* ФРАГМЕНТ ДОКУМЕНТА
# # # # #

О.: Да, мы хотели открыть какое-то производство. Но рынок достаточно пресыщен, особенно московский. Предложений очень много. И хотелось что-то такое придумать, что нарушало бы устоявшуюся матрицу рынка. 

Но потом оказалось, что соль — это не просто специя. Вообще, история соли — это история человечества, если сказать очень грубо. Но это правда. Благодаря соли человек поменял свой рацион. Ведь соль это консервант. Как только человек научился солить мясо, он стал завоёвывать другие земли, путешествовать и открывать их, передвигаться, потому что можно было сохранять продукты. Поэтому, в том числе благодаря соли, стали формироваться города, а также абсолютно поменялся рацион человека. Кроме того, именно на соли была полностью отработана налоговая система, которая сегодня существует, ведь соль — это один из продуктов, который первый подлежал налогообложению во всём мире. И вся налоговая система в разных странах отрабатывалась на соли.

Поэтому сначала нам просто хотелось чего-то интересного. А когда мы поняли, что это будет соль, то поняли и то, что интереснее просто ничего быть не может. 

— Кто, помимо вас, входит в команду проекта?

О.: Начинали мы с подругой вдвоём, но сейчас у нас большой коллектив. У нас свои дизайнеры, своя дизайн-студия, которая с нами работает. У нас свои группы ребят, которые нас снимают, ведь продукт очень специфичный, и чтобы им заниматься, нужно про него рассказывать. Потом, у нас свои коммерческие представители в Москве. Есть свои журналисты, которые про нас пишут. Есть даже свои амбассадоры и блогеры. В общем, есть большое число людей, которые являются участниками проекта. 

— Проект начался в 2014-м году. Как менялась концепция проекта на протяжении этих лет?

О.: В 2014-м году мы зарегистрировали компанию и начали заниматься бизнес-планом и другими юридическими аспектами. В 2015-м году началось строительство. А в 2019-м году начался второй большой этап проекта — переход к коммерческому производству соли.

— Получается, сначала вы запустили первое маленькое производство в Карельской деревне, и оттуда все началось. А сколько точек производства сейчас?

# # # # #

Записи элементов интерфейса
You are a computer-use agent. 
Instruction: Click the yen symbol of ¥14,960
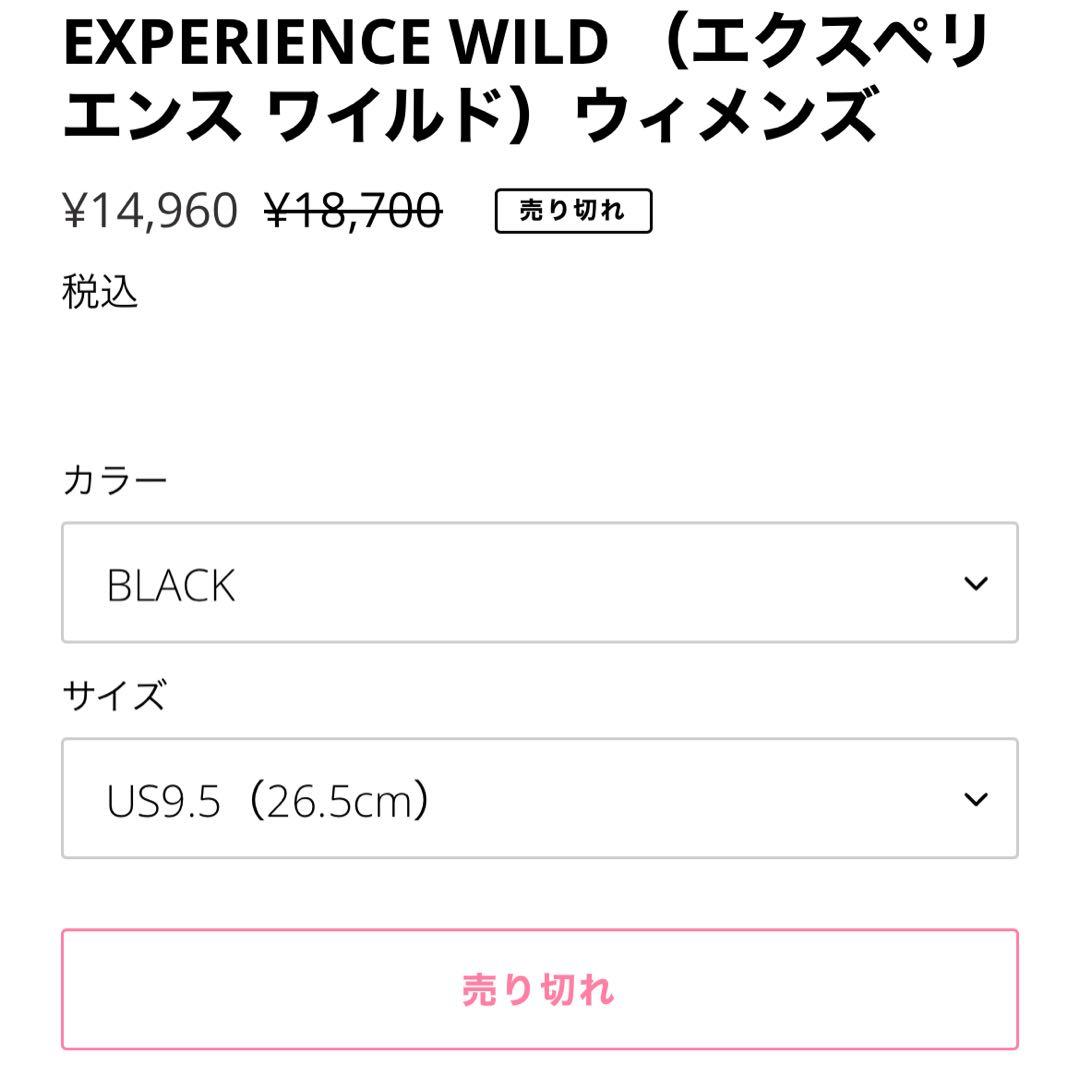click(75, 210)
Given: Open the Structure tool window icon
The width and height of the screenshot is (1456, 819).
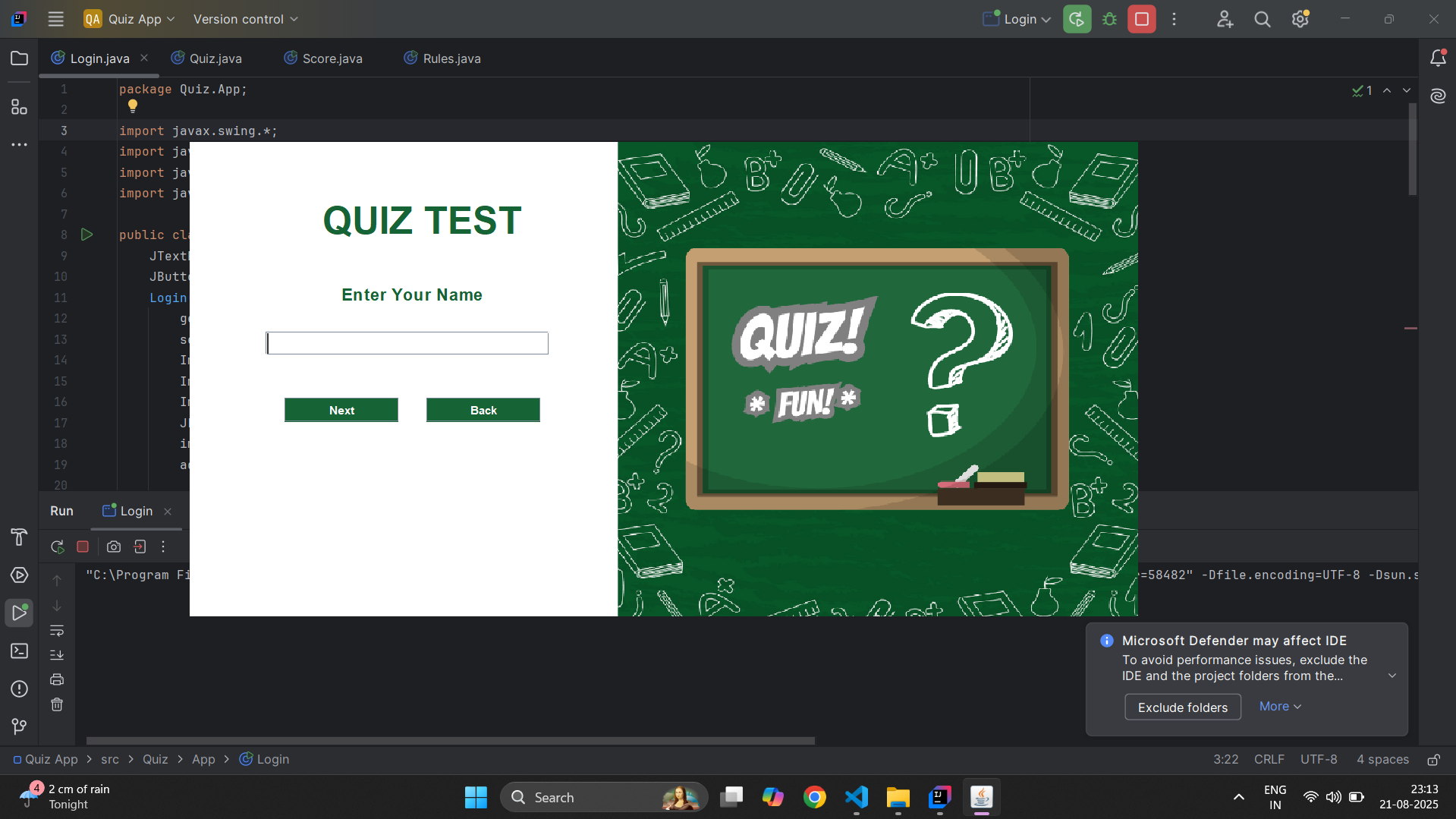Looking at the screenshot, I should 20,107.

# # # # #

* ЗАДАНИЕ
В каком году, если верить интервью о производстве соли, началось строительство?

* ОТВЕТ
В 2015 году.